Großer Bahnhof im Großen Haus
«300 Jahre Theater in Darmstadt»: Man kann ein solches Jubiläum ganz unterschiedlich feiern: mit einer Festoper etwa, Wagner ist immer gut geeignet, oder mit neuen Werken. Oder: mit Kostproben aus allen Genres und Sparten. In dieser Spielzeit hat Darmstadt nicht nur «Fidelio», «Rheingold» und «Walküre» auf dem Premierenprogramm stehen, sondern auch zwei Uraufführungen.
Die erste, «Lord Byron» des katalanischen Komponisten Agustí Charles, hat im März das Licht der Bühnenwelt erblickt, im April folgte ein Projekt, das weltweit wohl einmalig ist: «Der Prinz von Jemen», eine abendfüllende Oper, entwickelt von acht jungen Komponisten im Alter zwischen 9 und 23 Jahren.
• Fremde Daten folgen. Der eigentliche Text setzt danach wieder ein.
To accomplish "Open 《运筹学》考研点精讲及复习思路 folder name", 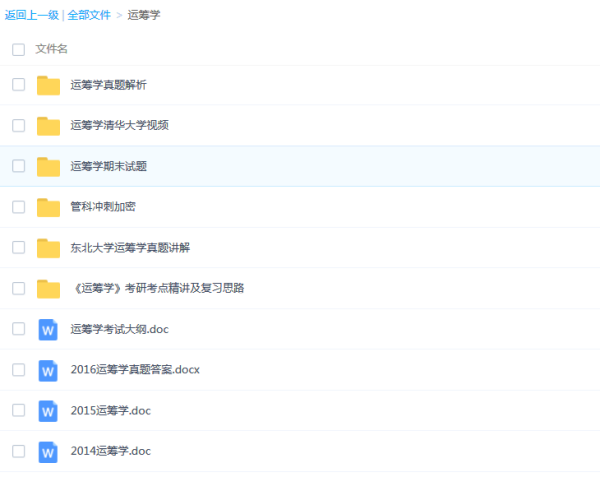I will pos(157,288).
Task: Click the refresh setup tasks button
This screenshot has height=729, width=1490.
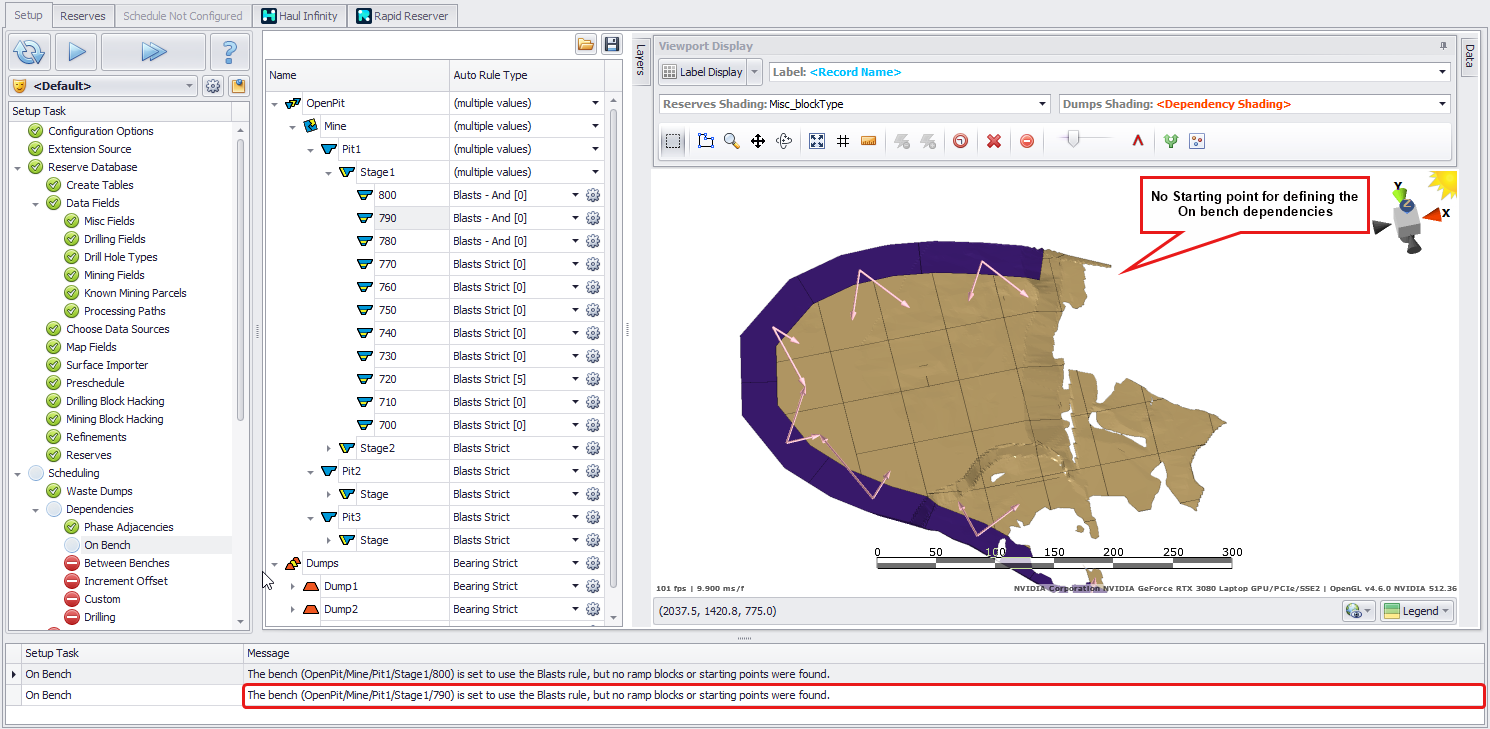Action: pyautogui.click(x=30, y=51)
Dass sich ein Staatstheater samt Orchester, Chor, Statisterie und gestandenen Solisten eines solchen Projektes annimmt und acht Vorstellungen im Großen Haus dafür ansetzt, ist ein großes Wagnis.
Das Projekt fällt mit einem weiteren Jubiläum zusammen: Seit 20 Jahren gibt es an der Darmstädter Akademie für Tonkunst eine Kompositionsklasse für Kinder und Jugendliche. Unter Leitung von Cord Meijering sind hier bereits zwei Opern in kleinerem Format entstanden. Die jetzt umgesetzte Großproduktion ist ein Herzensprojekt von ...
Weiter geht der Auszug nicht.